3. Therapeutic Goods Administration. Australian Public Assessment Report for Korsuva. Department of Health and Aged Care; 2023. [cited 2024 May 28]
4. Agarwal R, Burton J, Gallieni M, Kalantar-Zadeh K, Mayer G, Pollock C, et al. Alleviating symptoms in patients undergoing long-term hemodialysis: a focus on chronic kidney disease-associated pruritus. Clin Kidney J 2023;16:30-40.
5. Therapeutic Goods Administration. Australian Product Information - Korsuva (difelikefalin [as acetate]) solution for injection. Department of Health and Aged Care; 2024. [cited 2024 May 28]
6. Topf J, Wooldridge T, McCafferty K, Schomig M, Csiky B, Zwiech R, et al. Efficacy of Difelikefalin for the Treatment of Moderate to Severe Pruritus in Hemodialysis Patients: Pooled Analysis of KALM-1 and KALM-2 Phase 3 Studies. Kidney Med 2022;4:100512.
7. Fishbane S, Wen W, Munera C, Lin R, Bagal S, McCafferty K, et al. Safety and Tolerability of Difelikefalin for the Treatment of Moderate to Severe Pruritus in Hemodialysis Patients: Pooled Analysis From the Phase 3 Clinical Trial Program.

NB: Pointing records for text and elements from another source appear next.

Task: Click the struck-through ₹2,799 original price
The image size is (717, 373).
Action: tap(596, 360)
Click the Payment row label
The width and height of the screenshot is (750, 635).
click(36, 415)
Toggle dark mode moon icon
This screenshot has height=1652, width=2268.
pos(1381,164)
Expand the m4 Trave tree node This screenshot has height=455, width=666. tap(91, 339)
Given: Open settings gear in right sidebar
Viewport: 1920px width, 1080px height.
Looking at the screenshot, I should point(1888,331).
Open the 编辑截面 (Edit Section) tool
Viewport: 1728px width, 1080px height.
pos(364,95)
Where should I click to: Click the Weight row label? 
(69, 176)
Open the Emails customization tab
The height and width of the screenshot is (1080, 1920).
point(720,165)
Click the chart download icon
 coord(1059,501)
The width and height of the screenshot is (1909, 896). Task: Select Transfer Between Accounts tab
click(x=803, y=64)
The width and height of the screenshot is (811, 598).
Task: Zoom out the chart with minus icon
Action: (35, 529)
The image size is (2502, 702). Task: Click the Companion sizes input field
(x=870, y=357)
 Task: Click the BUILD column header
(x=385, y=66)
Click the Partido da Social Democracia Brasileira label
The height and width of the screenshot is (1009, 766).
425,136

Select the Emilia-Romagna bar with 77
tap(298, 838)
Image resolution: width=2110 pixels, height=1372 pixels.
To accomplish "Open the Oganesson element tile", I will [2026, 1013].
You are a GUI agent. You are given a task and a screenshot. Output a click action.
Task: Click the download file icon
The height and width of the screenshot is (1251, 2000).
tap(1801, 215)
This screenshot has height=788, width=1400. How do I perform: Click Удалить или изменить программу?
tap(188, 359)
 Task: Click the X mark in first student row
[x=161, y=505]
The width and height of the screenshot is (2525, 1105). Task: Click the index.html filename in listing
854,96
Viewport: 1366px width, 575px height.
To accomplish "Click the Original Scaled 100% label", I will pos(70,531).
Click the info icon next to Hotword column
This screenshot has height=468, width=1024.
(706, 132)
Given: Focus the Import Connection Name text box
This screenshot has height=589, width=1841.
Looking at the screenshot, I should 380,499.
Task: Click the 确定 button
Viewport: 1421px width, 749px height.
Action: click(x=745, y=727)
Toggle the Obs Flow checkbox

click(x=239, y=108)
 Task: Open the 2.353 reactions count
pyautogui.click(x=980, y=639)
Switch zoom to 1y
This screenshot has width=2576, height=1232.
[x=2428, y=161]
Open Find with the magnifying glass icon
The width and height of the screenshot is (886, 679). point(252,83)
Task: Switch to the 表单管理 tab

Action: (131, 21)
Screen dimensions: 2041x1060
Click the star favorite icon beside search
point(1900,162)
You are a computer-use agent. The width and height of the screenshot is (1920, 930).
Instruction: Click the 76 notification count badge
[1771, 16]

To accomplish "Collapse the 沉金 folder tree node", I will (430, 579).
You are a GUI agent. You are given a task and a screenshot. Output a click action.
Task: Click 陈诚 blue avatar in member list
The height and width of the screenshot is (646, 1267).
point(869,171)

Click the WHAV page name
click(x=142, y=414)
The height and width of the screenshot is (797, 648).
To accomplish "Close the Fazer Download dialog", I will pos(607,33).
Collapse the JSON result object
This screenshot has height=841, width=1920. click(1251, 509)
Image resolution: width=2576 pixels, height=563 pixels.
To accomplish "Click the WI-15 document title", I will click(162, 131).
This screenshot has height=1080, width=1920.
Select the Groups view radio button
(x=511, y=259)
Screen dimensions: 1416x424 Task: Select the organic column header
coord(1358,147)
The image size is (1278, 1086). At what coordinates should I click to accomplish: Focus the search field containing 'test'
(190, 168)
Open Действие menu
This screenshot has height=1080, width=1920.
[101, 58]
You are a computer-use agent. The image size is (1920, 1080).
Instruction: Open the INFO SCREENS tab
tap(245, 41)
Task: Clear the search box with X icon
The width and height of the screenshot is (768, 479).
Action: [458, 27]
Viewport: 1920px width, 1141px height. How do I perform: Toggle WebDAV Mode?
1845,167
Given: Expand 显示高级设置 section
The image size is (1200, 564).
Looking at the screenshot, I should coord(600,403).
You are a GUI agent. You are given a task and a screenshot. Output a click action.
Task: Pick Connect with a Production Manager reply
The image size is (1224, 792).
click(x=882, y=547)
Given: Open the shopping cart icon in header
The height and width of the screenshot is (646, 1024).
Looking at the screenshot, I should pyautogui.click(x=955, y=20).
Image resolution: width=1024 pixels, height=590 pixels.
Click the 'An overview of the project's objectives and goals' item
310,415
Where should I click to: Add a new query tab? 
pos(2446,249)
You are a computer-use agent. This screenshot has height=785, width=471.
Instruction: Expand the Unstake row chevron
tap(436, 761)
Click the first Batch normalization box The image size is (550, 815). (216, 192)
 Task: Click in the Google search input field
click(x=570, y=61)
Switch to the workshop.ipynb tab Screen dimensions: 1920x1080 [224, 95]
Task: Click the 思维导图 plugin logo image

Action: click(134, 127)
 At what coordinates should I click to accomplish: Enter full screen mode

Kidney Med 2022;4:100513.

 The new drug commentaries in Australian Prescriber are prepared by the editors and reviewed by the Editorial Advisory Committee. Some of the views expressed on newly approved products should be regarded as preliminary, as there may be limited published data at the time of publication, and little experience in Australia of their safety or efficacy. However, the Editorial Advisory Committee believes that comments made in good faith at an early stage may still be of value. Before new drugs are prescribed, the Committee believes it is important that more detailed information is obtained from the manufacturer's approved product information, a drug information centre or some other appropriate source.